* Work required: The reply must contain all of the records, unchanged.
====== Records supplied
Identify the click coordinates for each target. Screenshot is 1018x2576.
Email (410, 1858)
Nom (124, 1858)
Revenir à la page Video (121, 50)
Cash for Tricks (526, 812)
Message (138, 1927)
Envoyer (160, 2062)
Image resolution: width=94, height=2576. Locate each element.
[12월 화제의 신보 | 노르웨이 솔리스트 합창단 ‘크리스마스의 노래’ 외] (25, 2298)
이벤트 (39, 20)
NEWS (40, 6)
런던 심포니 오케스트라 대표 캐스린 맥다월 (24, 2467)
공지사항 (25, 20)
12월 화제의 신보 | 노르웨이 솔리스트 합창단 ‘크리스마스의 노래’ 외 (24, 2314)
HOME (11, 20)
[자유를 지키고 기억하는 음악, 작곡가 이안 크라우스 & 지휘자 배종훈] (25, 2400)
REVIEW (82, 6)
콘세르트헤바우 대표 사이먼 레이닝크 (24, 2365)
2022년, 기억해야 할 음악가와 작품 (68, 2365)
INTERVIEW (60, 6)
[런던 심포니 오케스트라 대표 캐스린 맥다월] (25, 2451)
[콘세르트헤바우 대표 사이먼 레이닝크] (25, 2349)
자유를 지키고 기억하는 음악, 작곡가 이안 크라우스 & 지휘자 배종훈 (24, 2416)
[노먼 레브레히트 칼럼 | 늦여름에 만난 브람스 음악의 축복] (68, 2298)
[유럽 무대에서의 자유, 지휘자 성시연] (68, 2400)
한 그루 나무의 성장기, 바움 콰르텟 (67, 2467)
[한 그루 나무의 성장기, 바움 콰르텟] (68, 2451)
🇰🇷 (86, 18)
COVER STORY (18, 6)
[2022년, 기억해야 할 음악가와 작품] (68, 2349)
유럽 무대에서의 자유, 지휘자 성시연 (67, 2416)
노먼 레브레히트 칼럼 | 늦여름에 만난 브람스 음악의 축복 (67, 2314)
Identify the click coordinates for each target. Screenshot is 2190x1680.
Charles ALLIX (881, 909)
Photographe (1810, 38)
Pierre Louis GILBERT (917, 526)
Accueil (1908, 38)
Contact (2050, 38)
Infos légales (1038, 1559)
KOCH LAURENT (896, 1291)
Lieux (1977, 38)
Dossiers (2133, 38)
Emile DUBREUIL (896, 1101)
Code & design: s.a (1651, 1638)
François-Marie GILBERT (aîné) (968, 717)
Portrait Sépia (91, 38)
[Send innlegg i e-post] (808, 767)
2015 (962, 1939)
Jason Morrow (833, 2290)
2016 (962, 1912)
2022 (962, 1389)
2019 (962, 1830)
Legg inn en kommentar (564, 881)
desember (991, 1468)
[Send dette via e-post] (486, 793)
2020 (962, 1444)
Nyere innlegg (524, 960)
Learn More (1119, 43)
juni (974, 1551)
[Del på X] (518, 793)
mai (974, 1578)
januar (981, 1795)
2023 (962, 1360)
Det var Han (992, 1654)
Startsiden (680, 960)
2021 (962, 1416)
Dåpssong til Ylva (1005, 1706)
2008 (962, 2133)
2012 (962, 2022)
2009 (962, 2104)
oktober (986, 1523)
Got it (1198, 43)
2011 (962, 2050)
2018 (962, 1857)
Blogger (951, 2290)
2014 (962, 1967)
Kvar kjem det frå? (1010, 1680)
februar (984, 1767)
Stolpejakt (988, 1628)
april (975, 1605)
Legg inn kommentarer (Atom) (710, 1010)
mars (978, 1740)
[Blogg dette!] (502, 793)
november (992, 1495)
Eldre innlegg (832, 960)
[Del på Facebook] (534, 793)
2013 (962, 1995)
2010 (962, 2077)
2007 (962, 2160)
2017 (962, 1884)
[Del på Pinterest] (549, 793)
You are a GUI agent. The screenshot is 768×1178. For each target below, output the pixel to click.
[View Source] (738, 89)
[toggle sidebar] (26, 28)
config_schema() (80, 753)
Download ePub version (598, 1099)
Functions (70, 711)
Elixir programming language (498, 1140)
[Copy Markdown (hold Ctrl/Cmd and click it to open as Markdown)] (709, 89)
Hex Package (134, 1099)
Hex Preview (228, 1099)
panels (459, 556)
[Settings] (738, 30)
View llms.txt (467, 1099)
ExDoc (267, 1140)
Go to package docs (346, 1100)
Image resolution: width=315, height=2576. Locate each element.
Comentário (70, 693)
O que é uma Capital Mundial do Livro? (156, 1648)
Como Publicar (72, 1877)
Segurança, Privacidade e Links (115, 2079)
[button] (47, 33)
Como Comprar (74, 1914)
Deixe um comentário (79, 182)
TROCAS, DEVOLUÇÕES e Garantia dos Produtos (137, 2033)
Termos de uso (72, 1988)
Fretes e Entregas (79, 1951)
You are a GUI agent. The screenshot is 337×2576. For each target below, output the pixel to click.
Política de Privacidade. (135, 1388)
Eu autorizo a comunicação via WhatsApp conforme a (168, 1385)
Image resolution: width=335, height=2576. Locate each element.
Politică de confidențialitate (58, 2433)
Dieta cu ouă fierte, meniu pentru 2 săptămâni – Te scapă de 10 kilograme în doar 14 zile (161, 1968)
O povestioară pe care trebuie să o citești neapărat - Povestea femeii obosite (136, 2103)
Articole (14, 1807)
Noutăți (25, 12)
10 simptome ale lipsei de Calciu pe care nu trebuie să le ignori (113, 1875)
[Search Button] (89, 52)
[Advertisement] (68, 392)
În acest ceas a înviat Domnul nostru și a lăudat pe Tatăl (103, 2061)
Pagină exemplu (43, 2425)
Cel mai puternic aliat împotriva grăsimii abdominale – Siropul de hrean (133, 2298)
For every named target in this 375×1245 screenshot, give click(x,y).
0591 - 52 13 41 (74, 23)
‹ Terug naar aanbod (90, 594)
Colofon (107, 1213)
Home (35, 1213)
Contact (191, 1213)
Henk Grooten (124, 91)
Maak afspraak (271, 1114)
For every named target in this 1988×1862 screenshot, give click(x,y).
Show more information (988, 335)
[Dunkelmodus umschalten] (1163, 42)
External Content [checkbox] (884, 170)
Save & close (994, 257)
============
* Problem solution:
Identify the click coordinates for each target. Screenshot is 1018x2576.
Email (410, 1858)
Nom (124, 1858)
Revenir à la page Video (121, 50)
Cash for Tricks (526, 812)
Message (138, 1927)
Envoyer (160, 2062)
Image resolution: width=94, height=2576. Locate each element.
[12월 화제의 신보 | 노르웨이 솔리스트 합창단 ‘크리스마스의 노래’ 외] (25, 2298)
이벤트 (39, 20)
NEWS (40, 6)
런던 심포니 오케스트라 대표 캐스린 맥다월 (24, 2467)
공지사항 (25, 20)
12월 화제의 신보 | 노르웨이 솔리스트 합창단 ‘크리스마스의 노래’ 외 (24, 2314)
HOME (11, 20)
[자유를 지키고 기억하는 음악, 작곡가 이안 크라우스 & 지휘자 배종훈] (25, 2400)
REVIEW (82, 6)
콘세르트헤바우 대표 사이먼 레이닝크 (24, 2365)
2022년, 기억해야 할 음악가와 작품 (68, 2365)
INTERVIEW (60, 6)
[런던 심포니 오케스트라 대표 캐스린 맥다월] (25, 2451)
[콘세르트헤바우 대표 사이먼 레이닝크] (25, 2349)
자유를 지키고 기억하는 음악, 작곡가 이안 크라우스 & 지휘자 배종훈 (24, 2416)
[노먼 레브레히트 칼럼 | 늦여름에 만난 브람스 음악의 축복] (68, 2298)
[유럽 무대에서의 자유, 지휘자 성시연] (68, 2400)
한 그루 나무의 성장기, 바움 콰르텟 (67, 2467)
[한 그루 나무의 성장기, 바움 콰르텟] (68, 2451)
🇰🇷 (86, 18)
COVER STORY (18, 6)
[2022년, 기억해야 할 음악가와 작품] (68, 2349)
유럽 무대에서의 자유, 지휘자 성시연 (67, 2416)
노먼 레브레히트 칼럼 | 늦여름에 만난 브람스 음악의 축복 (67, 2314)
Identify the click coordinates for each target. Screenshot is 2190x1680.
Charles ALLIX (881, 909)
Photographe (1810, 38)
Pierre Louis GILBERT (917, 526)
Accueil (1908, 38)
Contact (2050, 38)
Infos légales (1038, 1559)
KOCH LAURENT (896, 1291)
Lieux (1977, 38)
Dossiers (2133, 38)
Emile DUBREUIL (896, 1101)
Code & design: s.a (1651, 1638)
François-Marie GILBERT (aîné) (968, 717)
Portrait Sépia (91, 38)
[Send innlegg i e-post] (808, 767)
2015 (962, 1939)
Jason Morrow (833, 2290)
2016 (962, 1912)
2022 (962, 1389)
2019 (962, 1830)
Legg inn en kommentar (564, 881)
desember (991, 1468)
[Send dette via e-post] (486, 793)
2020 (962, 1444)
Nyere innlegg (524, 960)
Learn More (1119, 43)
juni (974, 1551)
[Del på X] (518, 793)
mai (974, 1578)
januar (981, 1795)
2023 (962, 1360)
Det var Han (992, 1654)
Startsiden (680, 960)
2021 (962, 1416)
Dåpssong til Ylva (1005, 1706)
2008 (962, 2133)
2012 (962, 2022)
2009 (962, 2104)
oktober (986, 1523)
Got it (1198, 43)
2011 (962, 2050)
2018 (962, 1857)
Blogger (951, 2290)
2014 (962, 1967)
Kvar kjem det frå? (1010, 1680)
februar (984, 1767)
Stolpejakt (988, 1628)
april (975, 1605)
Legg inn kommentarer (Atom) (710, 1010)
mars (978, 1740)
[Blogg dette!] (502, 793)
november (992, 1495)
Eldre innlegg (832, 960)
[Del på Facebook] (534, 793)
2013 (962, 1995)
2010 (962, 2077)
2007 (962, 2160)
2017 (962, 1884)
[Del på Pinterest] (549, 793)
You are a GUI agent. The screenshot is 768×1178. For each target below, output the pixel to click.
[View Source] (738, 89)
[toggle sidebar] (26, 28)
config_schema() (80, 753)
Download ePub version (598, 1099)
Functions (70, 711)
Elixir programming language (498, 1140)
[Copy Markdown (hold Ctrl/Cmd and click it to open as Markdown)] (709, 89)
Hex Package (134, 1099)
Hex Preview (228, 1099)
panels (459, 556)
[Settings] (738, 30)
View llms.txt (467, 1099)
ExDoc (267, 1140)
Go to package docs (346, 1100)
Image resolution: width=315, height=2576. Locate each element.
Comentário (70, 693)
O que é uma Capital Mundial do Livro? (156, 1648)
Como Publicar (72, 1877)
Segurança, Privacidade e Links (115, 2079)
[button] (47, 33)
Como Comprar (74, 1914)
Deixe um comentário (79, 182)
TROCAS, DEVOLUÇÕES e Garantia dos Produtos (137, 2033)
Termos de uso (72, 1988)
Fretes e Entregas (79, 1951)
You are a GUI agent. The screenshot is 337×2576. For each target below, output the pixel to click.
Política de Privacidade. (135, 1388)
Eu autorizo a comunicação via WhatsApp conforme a (168, 1385)
Image resolution: width=335, height=2576. Locate each element.
Politică de confidențialitate (58, 2433)
Dieta cu ouă fierte, meniu pentru 2 săptămâni – Te scapă de 10 kilograme în doar 14 zile (161, 1968)
O povestioară pe care trebuie să o citești neapărat - Povestea femeii obosite (136, 2103)
Articole (14, 1807)
Noutăți (25, 12)
10 simptome ale lipsei de Calciu pe care nu trebuie să le ignori (113, 1875)
[Search Button] (89, 52)
[Advertisement] (68, 392)
În acest ceas a înviat Domnul nostru și a lăudat pe Tatăl (103, 2061)
Pagină exemplu (43, 2425)
Cel mai puternic aliat împotriva grăsimii abdominale – Siropul de hrean (133, 2298)
For every named target in this 375×1245 screenshot, give click(x,y).
0591 - 52 13 41 (74, 23)
‹ Terug naar aanbod (90, 594)
Colofon (107, 1213)
Home (35, 1213)
Contact (191, 1213)
Henk Grooten (124, 91)
Maak afspraak (271, 1114)
For every named target in this 1988×1862 screenshot, give click(x,y).
Show more information (988, 335)
[Dunkelmodus umschalten] (1163, 42)
External Content [checkbox] (884, 170)
Save & close (994, 257)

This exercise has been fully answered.